**Data for processing**

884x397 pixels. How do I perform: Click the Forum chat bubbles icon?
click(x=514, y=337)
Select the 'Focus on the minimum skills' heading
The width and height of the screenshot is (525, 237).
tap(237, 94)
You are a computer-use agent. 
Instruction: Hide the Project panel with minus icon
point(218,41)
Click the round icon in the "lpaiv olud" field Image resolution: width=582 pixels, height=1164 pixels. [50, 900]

**Aim of the task**
Could you repeat every record above exactly as it appears?

**Answer section**
884x397 pixels. How do I perform: Click the Forum chat bubbles icon?
click(x=514, y=337)
Select the 'Focus on the minimum skills' heading
The width and height of the screenshot is (525, 237).
tap(237, 94)
You are a computer-use agent. 
Instruction: Hide the Project panel with minus icon
point(218,41)
Click the round icon in the "lpaiv olud" field Image resolution: width=582 pixels, height=1164 pixels. [50, 900]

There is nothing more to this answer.